You think he'd be surprised, to know of the tyrants that have come seeking treasure here. But you don't have it in you to tell him, now, and you hate that you've been silenced so; you feel it sit in your gut like molten stone, like rotten flesh. You hate that this smiling boy before you wears a crown and bears its weight with more grace than the kings who've come before him.

"You would live." You say, so quietly you could swear you hear the currents outside the walls.

"Maybe I would." He answers, sitting back down on his mat, gathering his story to read where he'd left off. You see his mouth shiver despite the tight line of it, the weight of it all over his head, and you don't know if he's about to laugh again or if he's really about to cry. "I suppose we'll never know."
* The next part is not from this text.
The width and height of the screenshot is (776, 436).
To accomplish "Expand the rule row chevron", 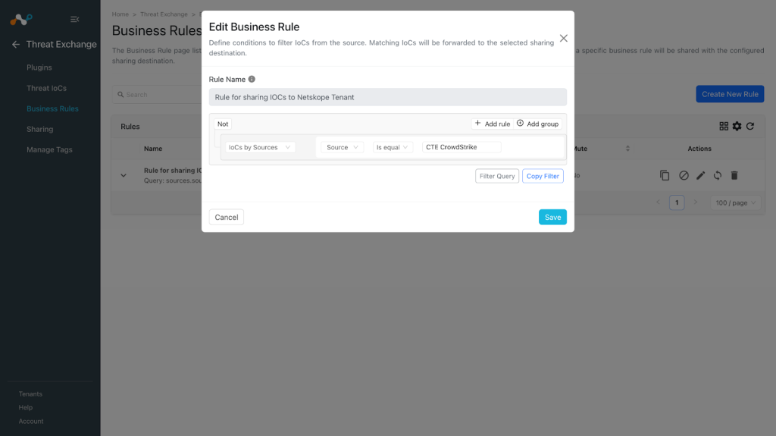I will pyautogui.click(x=124, y=175).
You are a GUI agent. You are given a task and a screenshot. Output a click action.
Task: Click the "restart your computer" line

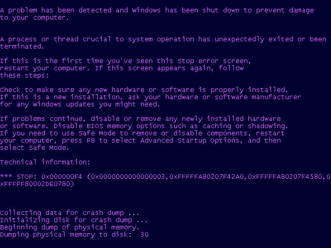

You stare as, very quietly, he murmurs another mangled poem to himself. His pronunciation is too nasal and light, his vowels too long. You remain silent until you can't take it anymore.

"What makes this worth it to you?" You narrow your eyes at him, as he looks up again.

"I've told you before, haven't I?" He looks back down. "I want my people to be happy. I want them to flourish, with or without me."

"But why?"

He stops, and looks you in the eye, and you remember it like he'd scored the words into your bones, bright and merciless.

"Because if I failed them, I wouldn't be able to live with myself."


	3. The End

The last of his days pass in a haze. 

You almost forget he's there, save for the brightness in the water when he passes with a guide, a glowfish in a bubble-like cage, or your servants and courtiers telling you where he is, what he's doing, what a wonderful and curious guest you've brought them; how sad they will be to see him die. 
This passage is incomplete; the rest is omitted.